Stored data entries
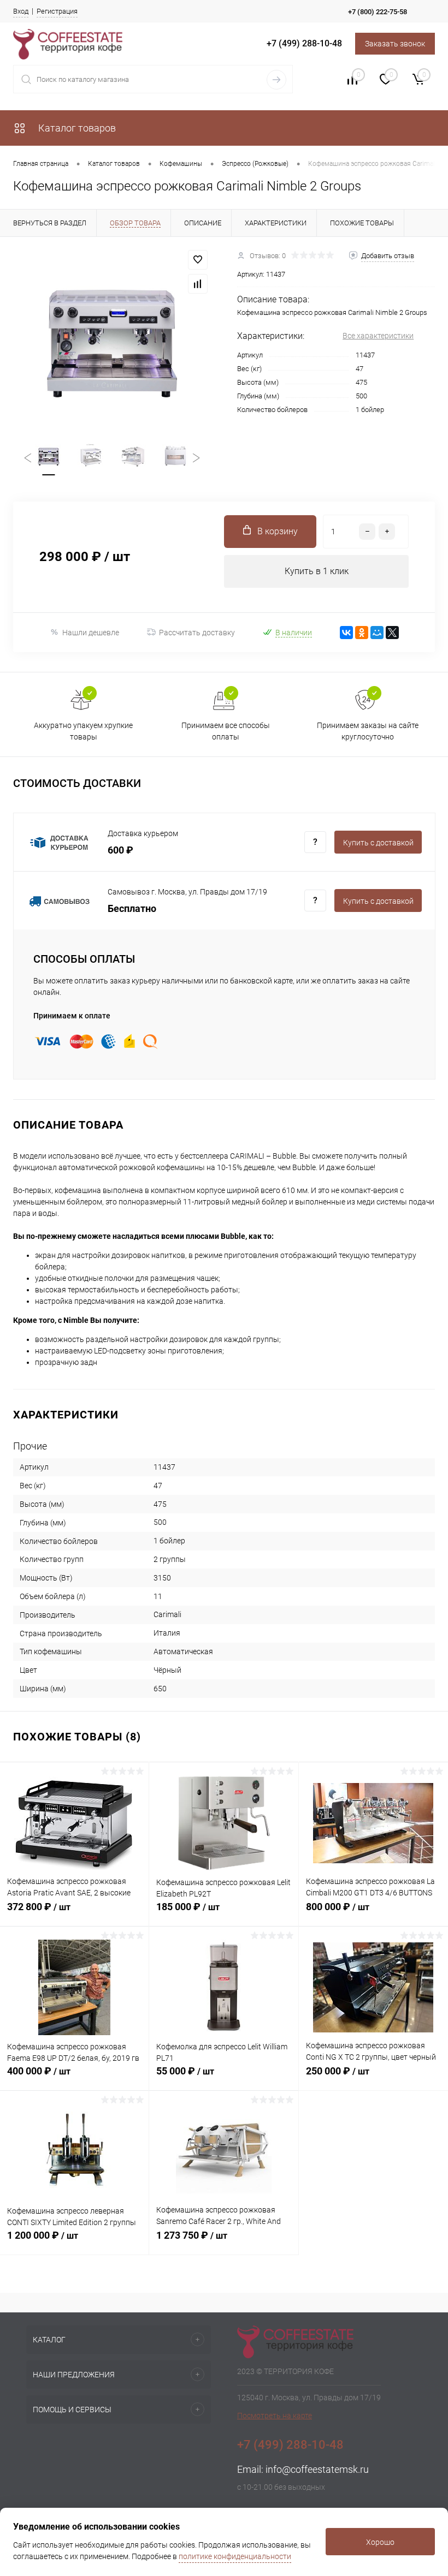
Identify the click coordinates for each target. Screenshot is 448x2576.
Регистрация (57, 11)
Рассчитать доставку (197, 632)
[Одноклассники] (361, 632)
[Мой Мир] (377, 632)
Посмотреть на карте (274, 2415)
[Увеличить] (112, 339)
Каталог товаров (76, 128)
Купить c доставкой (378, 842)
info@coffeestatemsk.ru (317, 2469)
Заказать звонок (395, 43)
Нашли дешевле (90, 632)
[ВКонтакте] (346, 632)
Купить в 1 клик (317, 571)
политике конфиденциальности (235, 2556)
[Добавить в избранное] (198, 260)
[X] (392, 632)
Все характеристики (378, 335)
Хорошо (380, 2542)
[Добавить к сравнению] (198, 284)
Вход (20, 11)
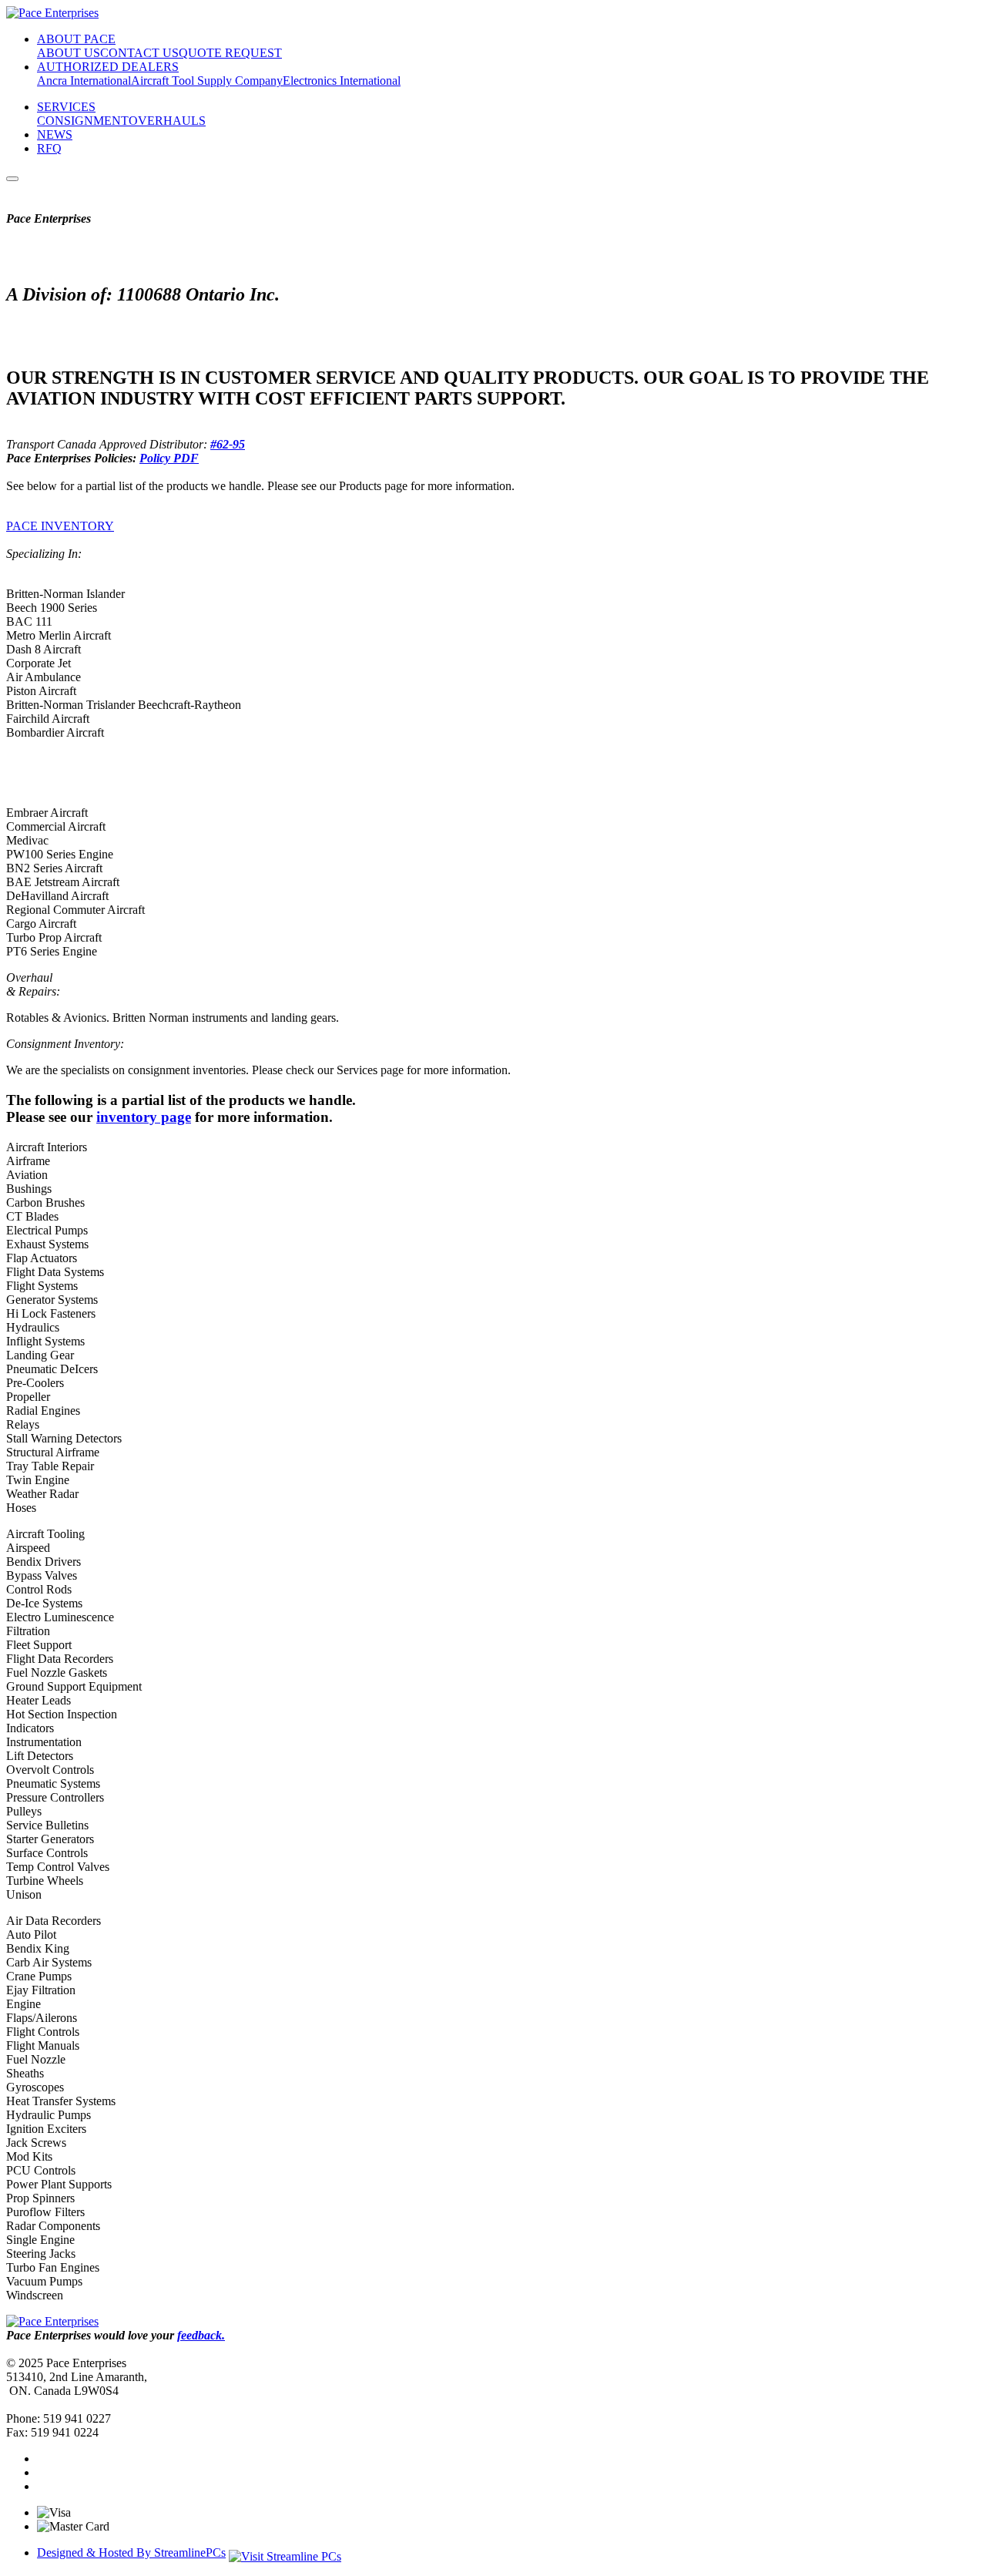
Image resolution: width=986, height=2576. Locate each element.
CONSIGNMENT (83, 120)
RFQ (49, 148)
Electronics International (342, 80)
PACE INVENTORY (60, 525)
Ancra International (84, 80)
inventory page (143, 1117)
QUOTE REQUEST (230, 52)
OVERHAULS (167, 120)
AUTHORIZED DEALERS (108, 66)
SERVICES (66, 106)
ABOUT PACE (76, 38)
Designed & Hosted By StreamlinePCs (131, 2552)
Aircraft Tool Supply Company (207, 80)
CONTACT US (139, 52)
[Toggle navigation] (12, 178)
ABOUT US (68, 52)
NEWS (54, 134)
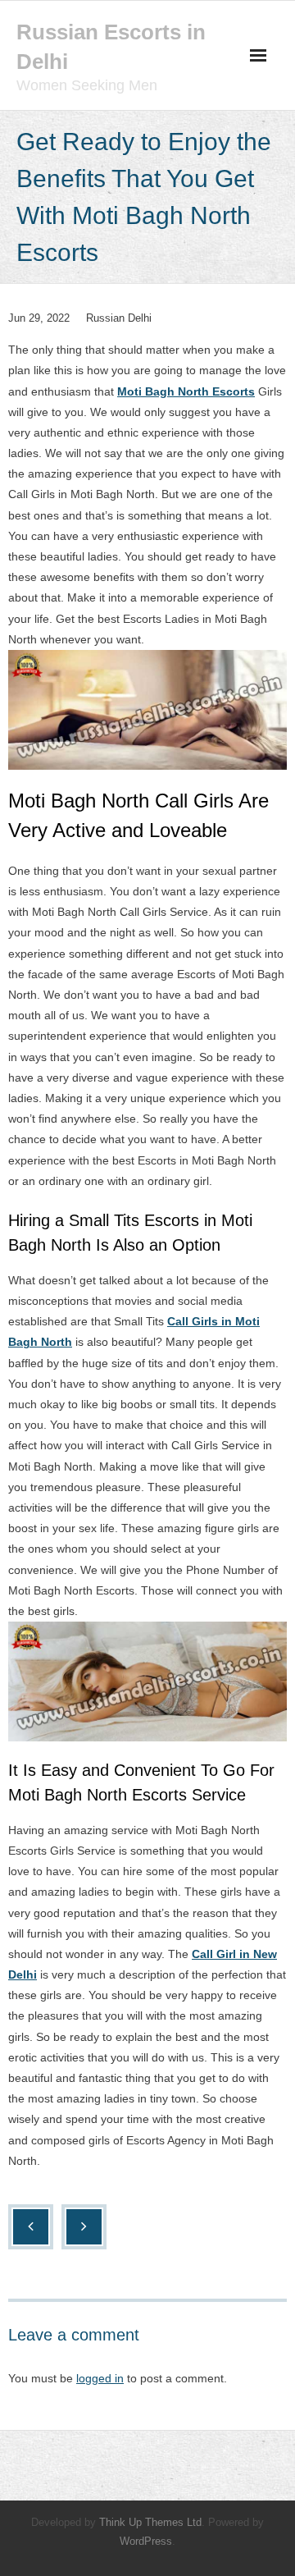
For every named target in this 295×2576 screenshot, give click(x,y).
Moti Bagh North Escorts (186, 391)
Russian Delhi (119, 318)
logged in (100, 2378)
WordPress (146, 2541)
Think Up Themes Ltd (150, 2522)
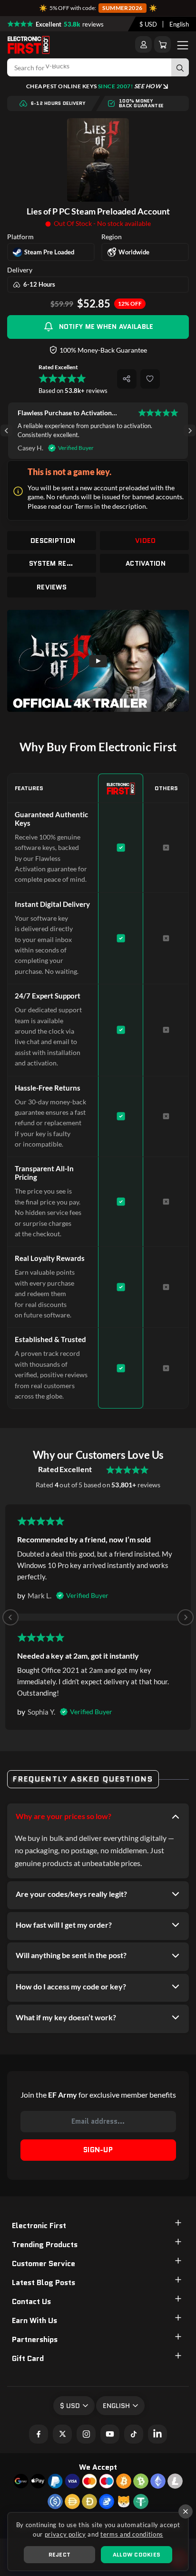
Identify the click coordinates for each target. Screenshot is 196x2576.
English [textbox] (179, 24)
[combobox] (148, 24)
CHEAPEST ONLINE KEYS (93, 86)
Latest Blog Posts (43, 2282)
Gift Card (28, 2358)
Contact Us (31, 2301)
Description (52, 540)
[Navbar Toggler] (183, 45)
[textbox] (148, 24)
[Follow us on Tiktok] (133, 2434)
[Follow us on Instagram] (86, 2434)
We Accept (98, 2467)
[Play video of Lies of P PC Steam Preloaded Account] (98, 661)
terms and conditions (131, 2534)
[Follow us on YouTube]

*Work task*.
All of the entries above should be retyped exactly, with the pictures left out.

*Written answer*.
Identify the click coordinates for each target. Screenshot is 448x2576.
Регистрация (57, 11)
Рассчитать доставку (197, 632)
[Одноклассники] (361, 632)
[Мой Мир] (377, 632)
Посмотреть на карте (274, 2415)
[Увеличить] (112, 339)
Каталог товаров (76, 128)
Купить c доставкой (378, 842)
info@coffeestatemsk.ru (317, 2469)
Заказать звонок (395, 43)
Нашли дешевле (90, 632)
[ВКонтакте] (346, 632)
Купить в 1 клик (317, 571)
политике конфиденциальности (235, 2556)
[Добавить в избранное] (198, 260)
[X] (392, 632)
Все характеристики (378, 335)
Хорошо (380, 2542)
[Добавить к сравнению] (198, 284)
Вход (20, 11)
Image resolution: width=986, height=2576. Locate each element.
CONSIGNMENT (83, 120)
RFQ (49, 148)
Electronics International (342, 80)
PACE INVENTORY (60, 525)
Ancra International (84, 80)
inventory page (143, 1117)
QUOTE REQUEST (230, 52)
OVERHAULS (167, 120)
AUTHORIZED DEALERS (108, 66)
SERVICES (66, 106)
ABOUT PACE (76, 38)
Designed & Hosted By StreamlinePCs (131, 2552)
Aircraft Tool Supply Company (207, 80)
CONTACT US (139, 52)
[Toggle navigation] (12, 178)
ABOUT US (68, 52)
NEWS (54, 134)
For every named target in this 295×2576 screenshot, give click(x,y).
Moti Bagh North Escorts (186, 391)
Russian Delhi (119, 318)
logged in (100, 2378)
WordPress (146, 2541)
Think Up Themes Ltd (150, 2522)
Identify the click coordinates for each target. Screenshot is 196x2576.
English [textbox] (179, 24)
[combobox] (148, 24)
CHEAPEST ONLINE KEYS (93, 86)
Latest Blog Posts (43, 2282)
Gift Card (28, 2358)
Contact Us (31, 2301)
Description (52, 540)
[Navbar Toggler] (183, 45)
[textbox] (148, 24)
[Follow us on Tiktok] (133, 2434)
[Follow us on Instagram] (86, 2434)
We Accept (98, 2467)
[Play video of Lies of P PC Steam Preloaded Account] (98, 661)
terms and conditions (131, 2534)
[Follow us on YouTube]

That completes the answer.